Vehicle Testing and Integration Facility
The Vehicle Testing and Integration Facility features a test pad to conduct vehicle thermal soak testing and stationary heating, ventilation, and air conditioning (HVAC) load testing on light-, medium-, and heavy-duty vehicles. Four indoor vehicle bays, including one test bay built specifically for heavy-duty vehicles, allow for vehicle modification and instrumentation. A high-fidelity weather station next to the test pad provides a continuous data stream on temperature, humidity, wind speed, and solar energy intensity.
Vehicle Climate Control Laboratory
The Vehicle Climate Control Laboratory consists of a thermal passenger compartment simulator fashioned from a passenger car. As the passenger cabin is exposed to simulated sunlight, external temperatures, humidity, and simulated windflow, its cabin interior is cooled using an air conditioning system and is monitored with sensors linked to a computerized data acquisition and control system. The cabin simulator enables rapid, repeatable, and realistic evaluation of advanced climate control concepts, making it possible to predict impacts on thermal comfort and HVAC loads.

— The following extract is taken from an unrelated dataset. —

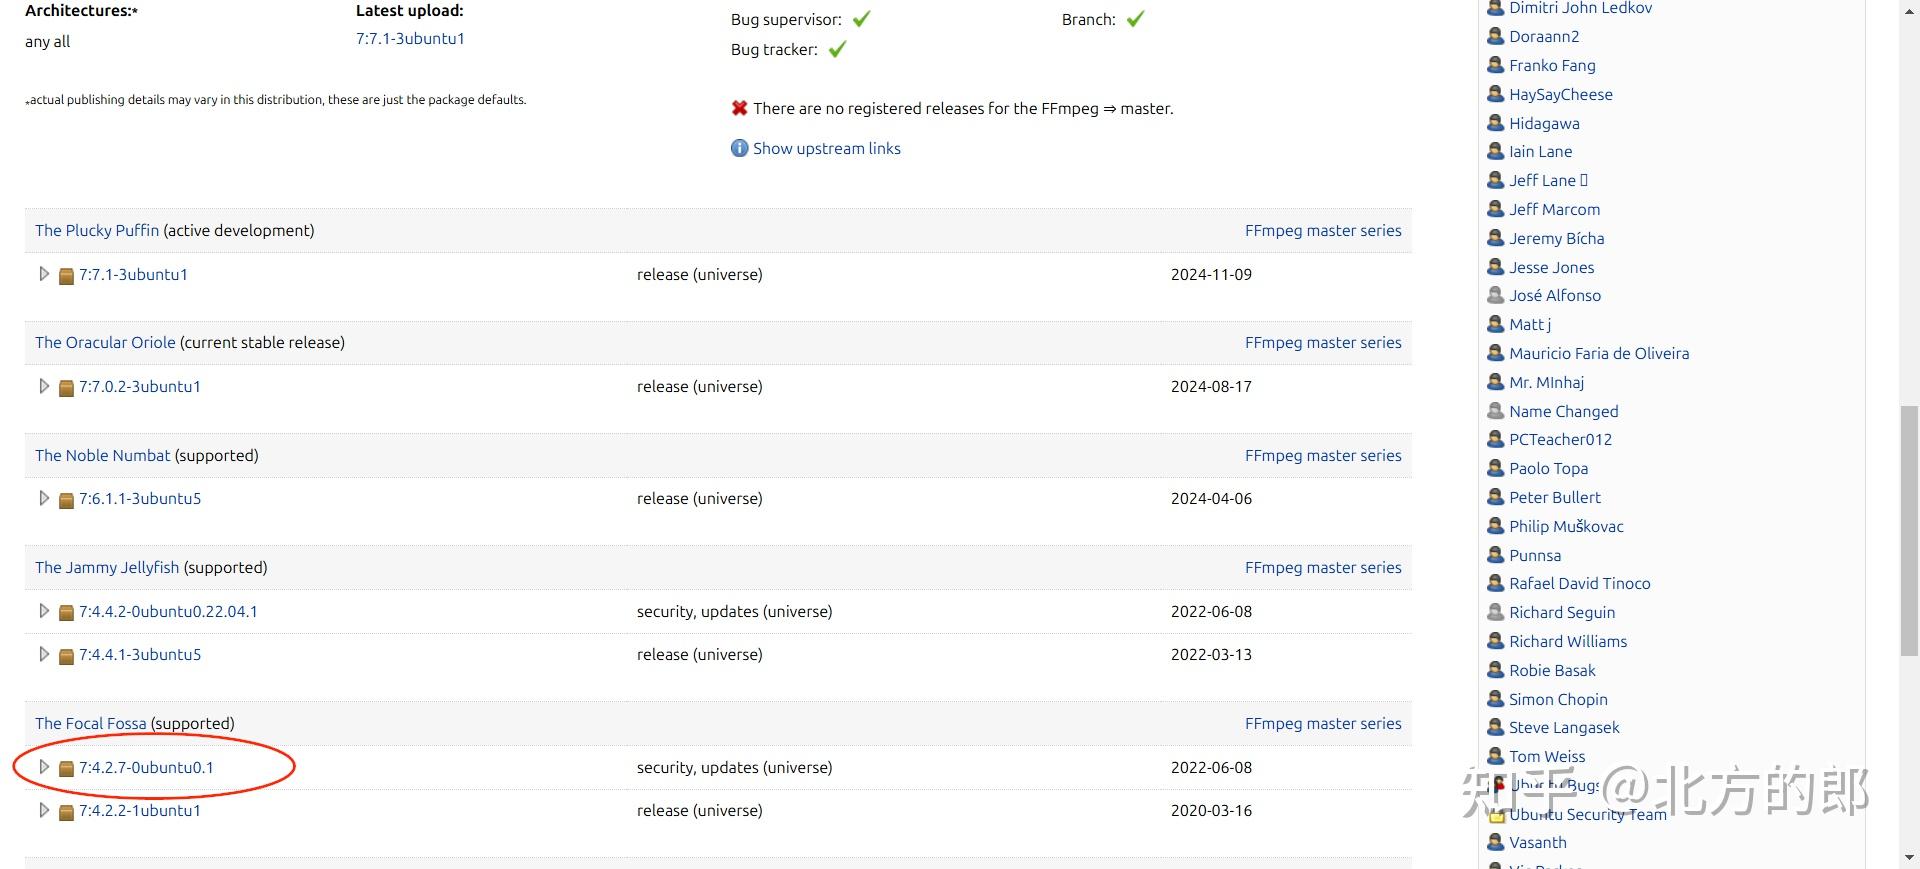This screenshot has height=869, width=1920.
Task: Click the red X no-releases icon
Action: 739,108
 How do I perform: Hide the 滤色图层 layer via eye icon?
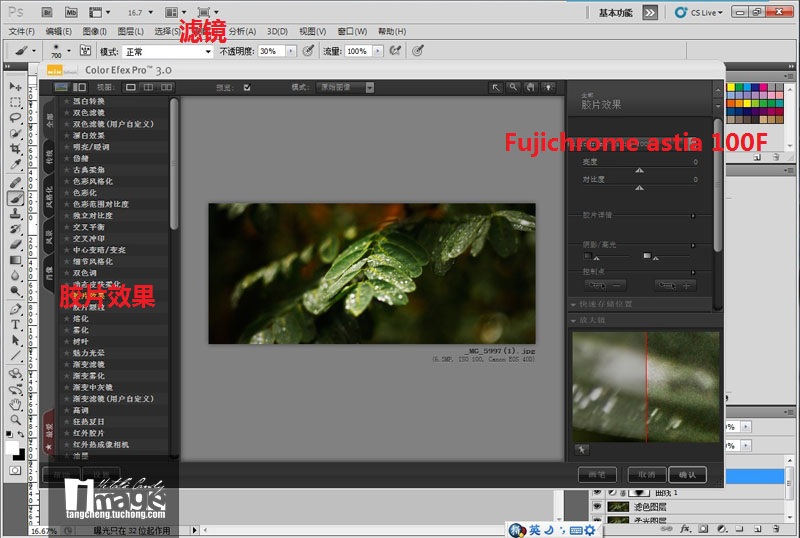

Vehicle Thermal Management Laboratory
The Vehicle Thermal Management Laboratory features a test apparatus to assess combined cooling loop concepts for electric drive vehicles. The apparatus consists of conditioned air loops for the evaporator and condenser, a compact refrigerant-to-liquid air conditioning (A/C) system, and electric heaters to simulate heat generated by the energy storage and power electronic components. Models are used to simulate thermal characteristics of the passenger compartment, as well as the power electronics and energy storage systems.